Nationally, the share of lot values in new home prices fluctuated around 20% during the housing boom years, peaked at 21% in 2009 and has been declining ever since, despite the rising and record-setting lot prices. The declining share of new home sale prices attributed to lots suggests that other construction costs, including cost of labor and materials, are outpacing the rising lot values. These findings are consistent with the results of NAHB’s proprietary construction cost survey last conducted in 2015. Even though, NAHB’s survey shows slightly higher share of finished lots in single-family home sales prices and the declining share trend starting in 2007.
The similar pattern – with the share of sale prices attributed to lots declining after the housing boom years – is visible across all regions of the United States. Most divisions registered their highest shares in 2009, but the New England and Mountain divisions hit their peaks earlier in 2007, while the West North Central division – in 2006.
New England stands out for having the largest and most expensive lots that account for more than a quarter of sale prices, the highest share in the nation. New England’s strict zoning regulation undoubtedly contributes to high lot prices and their remarkably high share in sale prices of new single-family homes.

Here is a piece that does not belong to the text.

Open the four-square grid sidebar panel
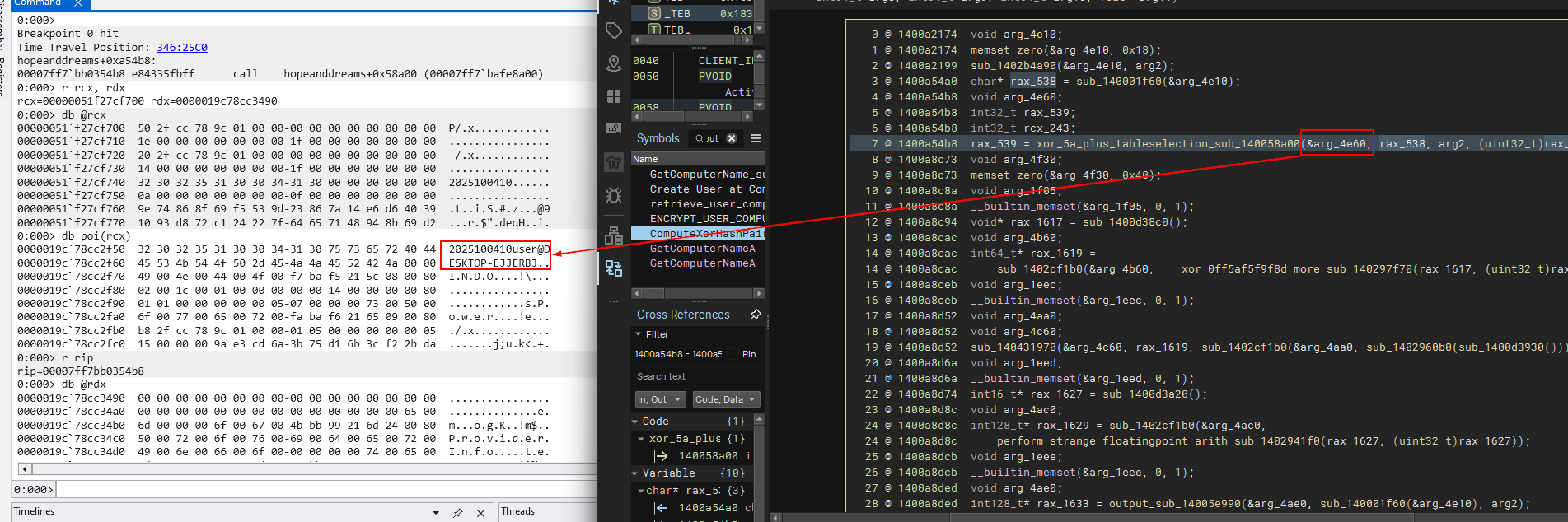Image resolution: width=1568 pixels, height=522 pixels. tap(614, 96)
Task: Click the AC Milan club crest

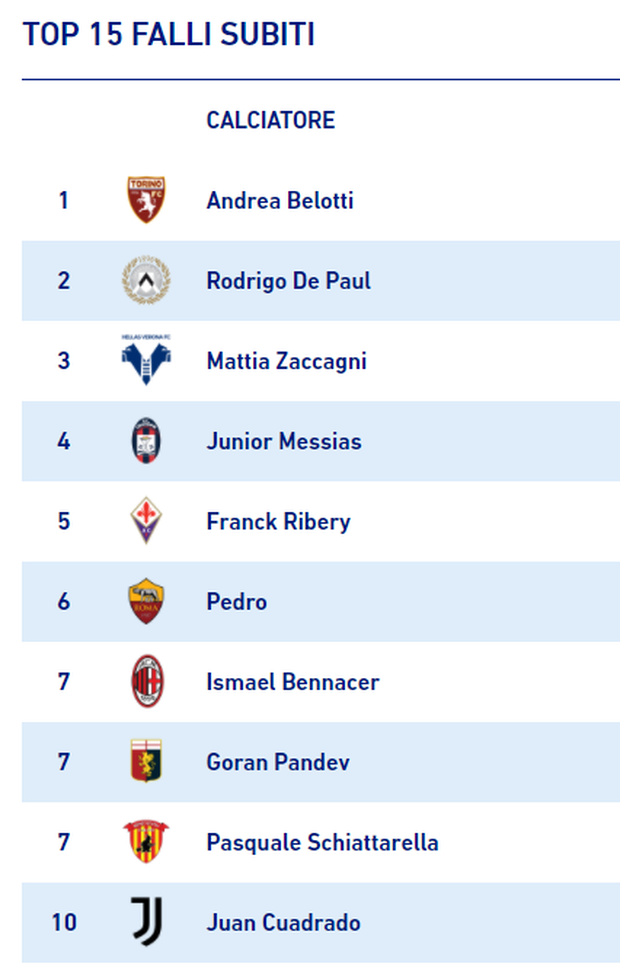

The Middle Atlantic and Pacific division are next on the list, with about one fifth of new home prices reflecting lot costs. The East South Central division established the lower bound on the contribution of lots to sale prices of new single-family homes – 14%. Remarkably, the rest of the country does not show much variation with lots accounting for about 16% to 17% of sale prices.The shares considered in the above analysis are averages. To make sure these are not heavily influenced by extreme outliers or Census Bureau’s masking procedures, the entire distribution of the shares of sale prices attributed to lot values is analyzed. The results are consistent and summarized in the chart below.Looking at all new single-family homes started in New England in 2016, more than half of the homes have lots accounting for a quarter or more of the final sale price. There are barely any homes with lots accounting for less than 16% of the sale price. In stark contrast, more than half of single-family homes started in the East South Central division have lots that account for less than 16% of the sale price and there are barely any homes with lots accounting for a quarter or more of the sale price.